The second installment in our therapeutic music series comes from Angi Bemiss in Atlanta:
"In May 2015, I played the harp at a friend’s church about 2 hours from Atlanta (where we live). Afterwards as my husband Kevin was loading the harp in the parking lot, a lady came to him and said, “That’s only the second time I’ve heard a live harp. The first time was when my teenage daughter was born as a tiny preemie. A lady played the harp in the NICU (neo-natal intensive care unit), and I still remember how much it relaxed me and my baby during that scary time.” My husband asked which hospital, “Oh, not here – at Northside Hospital down in Atlanta.” Kevin responded, “That had to have been Angi who played for you. Please let me introduce you to her.” It has been fourteen years (!), and we got to meet this precious mother and her very healthy teenage daughter. We all had tears in our eyes!
The music I play is quiet and “simple,” but I have the great joy of seeing the tangible evidence of its impact – smiles, tears of joy, and obvious changes on patients’ monitors. I have played in Northside’s NICU for almost 17 years, and from the very beginning the nurses have marveled at how the babies’ alarms stopped beeping within just a few minutes of the music starting. Mothers who are struggling to nurse their tiny babies comment about how their baby relaxed. What we know, of course, is that it is partly the baby’s response to a mother who also relaxed!
In other departments, the music soothes the patients, their visitors, and the medical staff (plus food services and housekeeping staff members). Simply stated, there is nothing that compares to the honor and sense of “right time, right place” that comes from providing therapeutic music to those who need it so deeply."
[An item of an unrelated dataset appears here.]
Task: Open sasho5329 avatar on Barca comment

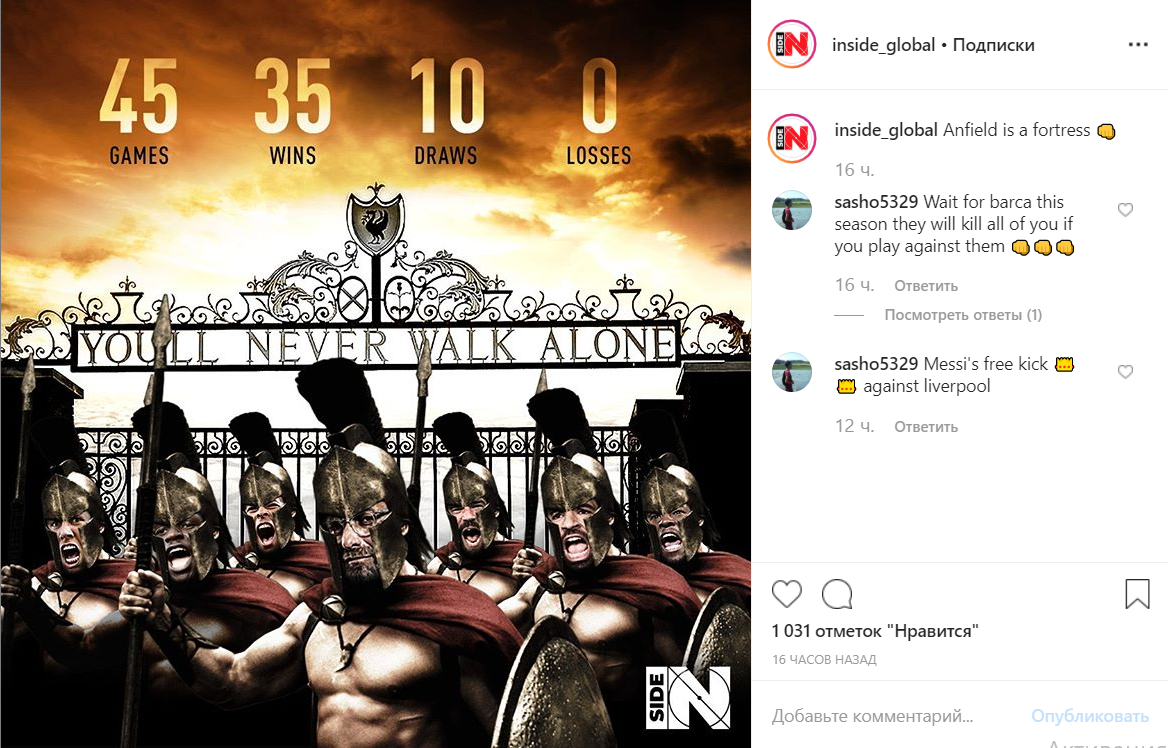Action: tap(792, 210)
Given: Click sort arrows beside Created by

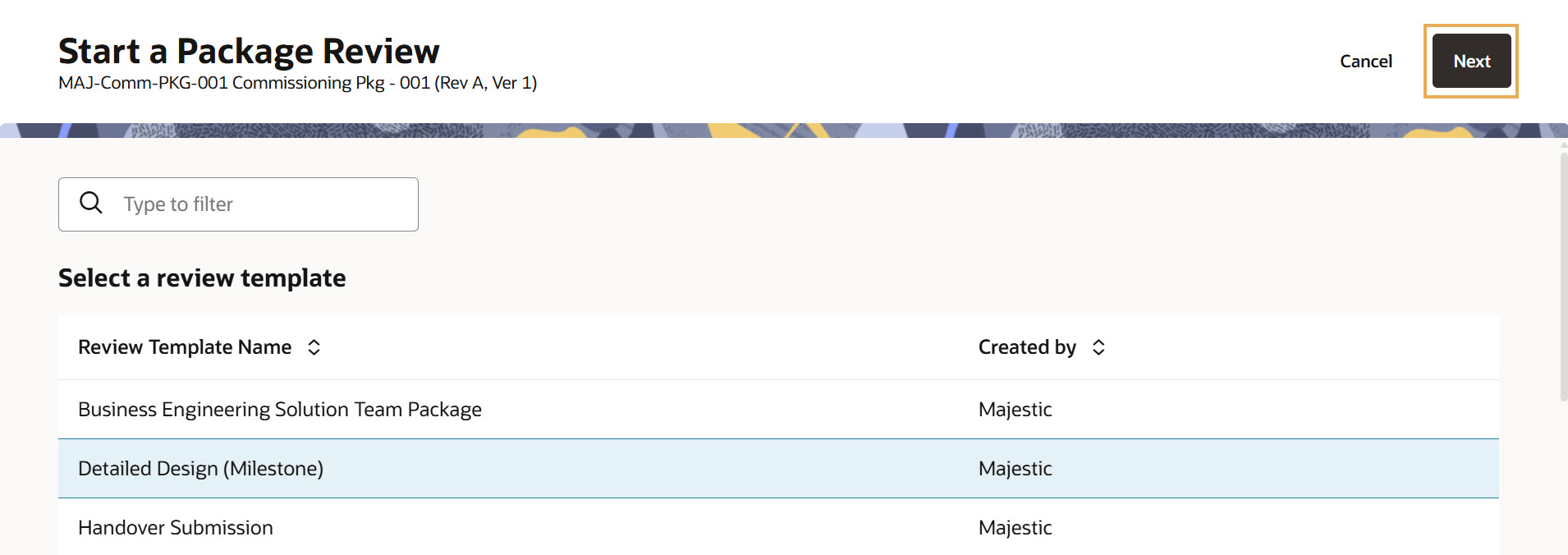Looking at the screenshot, I should [x=1098, y=347].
Angi Bemiss is a Certified Music Practitioner in Atlanta, GA. Her musical journey took an important turn in 1989, when her husband surprised her with a harp (and lessons) for their 10th wedding anniversary. With the harp, Angi realized that she would have the opportunity to quietly serve others with the peaceful and unique sound that comes from its strings. Almost from the beginning, it was her desire to play the harp in hospitals, and she has since provided thousands of hours of live therapeutic music to create a healing environment at the bedside and in the medical departments of hospitals, plus in hospice, memory-care and home settings.